Listed entries -
BEGIN
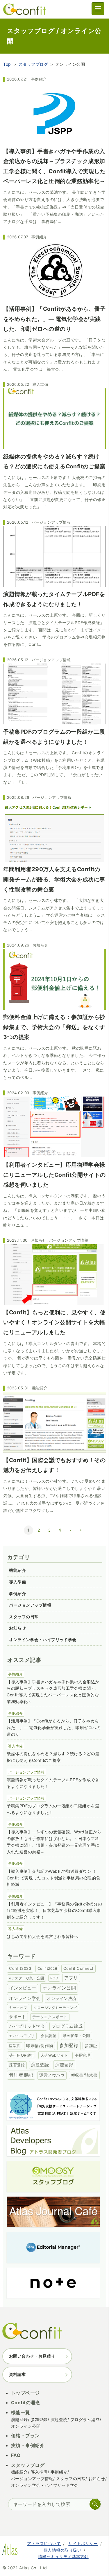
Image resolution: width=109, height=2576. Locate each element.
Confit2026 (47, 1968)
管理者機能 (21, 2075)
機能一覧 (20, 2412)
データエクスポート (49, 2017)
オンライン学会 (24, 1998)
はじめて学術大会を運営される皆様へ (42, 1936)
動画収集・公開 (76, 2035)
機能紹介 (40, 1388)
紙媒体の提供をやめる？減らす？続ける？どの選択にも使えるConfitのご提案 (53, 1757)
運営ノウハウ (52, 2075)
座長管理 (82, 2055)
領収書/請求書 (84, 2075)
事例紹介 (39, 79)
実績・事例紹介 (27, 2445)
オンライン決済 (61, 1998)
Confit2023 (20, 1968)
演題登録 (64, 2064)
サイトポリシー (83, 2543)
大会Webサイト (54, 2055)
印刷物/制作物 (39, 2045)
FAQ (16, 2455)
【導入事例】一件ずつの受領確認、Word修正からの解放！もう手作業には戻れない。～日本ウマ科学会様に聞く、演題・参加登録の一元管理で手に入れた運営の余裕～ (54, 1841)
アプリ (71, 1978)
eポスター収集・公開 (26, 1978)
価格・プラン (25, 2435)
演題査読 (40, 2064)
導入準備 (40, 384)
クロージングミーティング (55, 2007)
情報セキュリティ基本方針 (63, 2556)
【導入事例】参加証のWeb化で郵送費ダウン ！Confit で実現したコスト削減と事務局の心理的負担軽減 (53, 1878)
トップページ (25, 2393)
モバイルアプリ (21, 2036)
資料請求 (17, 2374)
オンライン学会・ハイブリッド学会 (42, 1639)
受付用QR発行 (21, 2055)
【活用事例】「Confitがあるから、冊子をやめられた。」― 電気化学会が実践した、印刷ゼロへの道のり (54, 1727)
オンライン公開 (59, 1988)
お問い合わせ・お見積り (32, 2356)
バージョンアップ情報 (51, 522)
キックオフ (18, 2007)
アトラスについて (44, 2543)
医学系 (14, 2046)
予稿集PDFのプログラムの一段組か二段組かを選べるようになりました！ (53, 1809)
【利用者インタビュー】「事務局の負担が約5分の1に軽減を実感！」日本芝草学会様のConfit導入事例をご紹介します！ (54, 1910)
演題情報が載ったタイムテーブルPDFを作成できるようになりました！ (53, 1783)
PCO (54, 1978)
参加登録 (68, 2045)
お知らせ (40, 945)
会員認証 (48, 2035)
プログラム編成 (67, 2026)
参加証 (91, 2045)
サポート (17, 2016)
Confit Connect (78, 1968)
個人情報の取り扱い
END
What you should do - In the printed copy, the material above must appear unchanged and without its pictures.

Result of this task -
Image resolution: width=109, height=2576. Locate each element.
Confit2026 (47, 1968)
管理者機能 (21, 2075)
機能一覧 (20, 2412)
データエクスポート (49, 2017)
オンライン学会 (24, 1998)
はじめて学術大会を運営される皆様へ (42, 1936)
動画収集・公開 (76, 2035)
機能紹介 (40, 1388)
紙媒体の提供をやめる？減らす？続ける？どの選択にも使えるConfitのご提案 (53, 1757)
運営ノウハウ (52, 2075)
座長管理 (82, 2055)
領収書/請求書 (84, 2075)
事例紹介 (39, 79)
実績・事例紹介 (27, 2445)
オンライン決済 (61, 1998)
Confit2023 (20, 1968)
演題登録 (64, 2064)
サイトポリシー (83, 2543)
大会Webサイト (54, 2055)
印刷物/制作物 (39, 2045)
FAQ (16, 2455)
【導入事例】一件ずつの受領確認、Word修正からの解放！もう手作業には戻れない。～日本ウマ科学会様に聞く、演題・参加登録の一元管理で手に入れた運営の余裕～ (54, 1841)
アプリ (71, 1978)
eポスター収集・公開 (26, 1978)
価格・プラン (25, 2435)
演題査読 (40, 2064)
導入準備 (40, 384)
クロージングミーティング (55, 2007)
情報セキュリティ基本方針 (63, 2556)
【導入事例】参加証のWeb化で郵送費ダウン ！Confit で実現したコスト削減と事務局の心理的負担軽減 (53, 1878)
トップページ (25, 2393)
モバイルアプリ (21, 2036)
資料請求 (17, 2374)
オンライン学会・ハイブリッド学会 (42, 1639)
受付用QR発行 (21, 2055)
【活用事例】「Confitがあるから、冊子をやめられた。」― 電気化学会が実践した、印刷ゼロへの道のり (54, 1727)
オンライン公開 (59, 1988)
お問い合わせ・お見積り (32, 2356)
バージョンアップ情報 (51, 522)
キックオフ (18, 2007)
アトラスについて (44, 2543)
医学系 (14, 2046)
予稿集PDFのプログラムの一段組か二段組かを選べるようになりました！ (53, 1809)
【利用者インタビュー】「事務局の負担が約5分の1に軽減を実感！」日本芝草学会様のConfit導入事例をご紹介します！ (54, 1910)
演題情報が載ったタイムテーブルPDFを作成できるようになりました！ (53, 1783)
PCO (54, 1978)
参加登録 (68, 2045)
お知らせ (40, 945)
会員認証 (48, 2035)
プログラム編成 (67, 2026)
参加証 (91, 2045)
サポート (17, 2016)
Confit Connect (78, 1968)
個人情報の取り扱い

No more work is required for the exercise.